Stored data entries
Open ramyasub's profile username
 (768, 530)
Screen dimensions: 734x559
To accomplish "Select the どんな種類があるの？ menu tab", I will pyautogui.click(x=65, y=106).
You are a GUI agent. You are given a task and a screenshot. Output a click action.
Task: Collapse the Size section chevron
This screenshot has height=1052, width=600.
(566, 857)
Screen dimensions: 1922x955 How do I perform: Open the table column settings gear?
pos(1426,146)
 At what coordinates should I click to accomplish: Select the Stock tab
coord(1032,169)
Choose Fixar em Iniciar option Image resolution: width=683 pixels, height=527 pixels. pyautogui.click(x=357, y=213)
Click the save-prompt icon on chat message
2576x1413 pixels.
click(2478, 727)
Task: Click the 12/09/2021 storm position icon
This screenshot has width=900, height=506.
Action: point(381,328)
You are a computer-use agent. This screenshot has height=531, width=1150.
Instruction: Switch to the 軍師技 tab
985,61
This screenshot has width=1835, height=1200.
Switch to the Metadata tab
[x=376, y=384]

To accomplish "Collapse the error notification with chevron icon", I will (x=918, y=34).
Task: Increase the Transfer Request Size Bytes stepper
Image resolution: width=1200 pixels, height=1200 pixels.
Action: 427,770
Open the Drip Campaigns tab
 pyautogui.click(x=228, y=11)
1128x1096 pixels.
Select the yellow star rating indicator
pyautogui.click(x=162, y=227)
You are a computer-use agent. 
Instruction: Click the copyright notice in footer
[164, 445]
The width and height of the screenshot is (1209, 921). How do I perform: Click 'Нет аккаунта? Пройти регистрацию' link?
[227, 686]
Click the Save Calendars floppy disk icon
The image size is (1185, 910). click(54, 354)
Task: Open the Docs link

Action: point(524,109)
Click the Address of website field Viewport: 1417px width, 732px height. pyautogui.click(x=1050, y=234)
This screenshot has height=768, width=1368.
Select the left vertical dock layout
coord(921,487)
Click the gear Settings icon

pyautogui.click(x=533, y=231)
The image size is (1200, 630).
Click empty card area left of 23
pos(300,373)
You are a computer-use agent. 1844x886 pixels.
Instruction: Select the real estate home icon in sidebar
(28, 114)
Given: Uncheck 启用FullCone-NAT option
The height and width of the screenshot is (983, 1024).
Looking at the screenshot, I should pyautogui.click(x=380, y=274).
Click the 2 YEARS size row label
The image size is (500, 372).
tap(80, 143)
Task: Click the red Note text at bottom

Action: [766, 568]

▶ EXERCISE OBJECTIVE
All of the entries need to be reproduced exactly; please write them out.

▶ SOLUTION FOR THIS PROBLEM
Open ramyasub's profile username
 (768, 530)
Screen dimensions: 734x559
To accomplish "Select the どんな種類があるの？ menu tab", I will pyautogui.click(x=65, y=106).
You are a GUI agent. You are given a task and a screenshot. Output a click action.
Task: Collapse the Size section chevron
This screenshot has height=1052, width=600.
(566, 857)
Screen dimensions: 1922x955 How do I perform: Open the table column settings gear?
pos(1426,146)
 At what coordinates should I click to accomplish: Select the Stock tab
coord(1032,169)
Choose Fixar em Iniciar option Image resolution: width=683 pixels, height=527 pixels. pyautogui.click(x=357, y=213)
Click the save-prompt icon on chat message
2576x1413 pixels.
click(2478, 727)
Task: Click the 12/09/2021 storm position icon
This screenshot has width=900, height=506.
Action: point(381,328)
You are a computer-use agent. This screenshot has height=531, width=1150.
Instruction: Switch to the 軍師技 tab
985,61
This screenshot has width=1835, height=1200.
Switch to the Metadata tab
[x=376, y=384]

To accomplish "Collapse the error notification with chevron icon", I will (x=918, y=34).
Task: Increase the Transfer Request Size Bytes stepper
Image resolution: width=1200 pixels, height=1200 pixels.
Action: 427,770
Open the Drip Campaigns tab
 pyautogui.click(x=228, y=11)
1128x1096 pixels.
Select the yellow star rating indicator
pyautogui.click(x=162, y=227)
You are a computer-use agent. 
Instruction: Click the copyright notice in footer
[164, 445]
The width and height of the screenshot is (1209, 921). How do I perform: Click 'Нет аккаунта? Пройти регистрацию' link?
[227, 686]
Click the Save Calendars floppy disk icon
The image size is (1185, 910). click(54, 354)
Task: Open the Docs link

Action: point(524,109)
Click the Address of website field Viewport: 1417px width, 732px height. pyautogui.click(x=1050, y=234)
This screenshot has height=768, width=1368.
Select the left vertical dock layout
coord(921,487)
Click the gear Settings icon

pyautogui.click(x=533, y=231)
The image size is (1200, 630).
Click empty card area left of 23
pos(300,373)
You are a computer-use agent. 1844x886 pixels.
Instruction: Select the real estate home icon in sidebar
(28, 114)
Given: Uncheck 启用FullCone-NAT option
The height and width of the screenshot is (983, 1024).
Looking at the screenshot, I should pyautogui.click(x=380, y=274).
Click the 2 YEARS size row label
The image size is (500, 372).
tap(80, 143)
Task: Click the red Note text at bottom

Action: [766, 568]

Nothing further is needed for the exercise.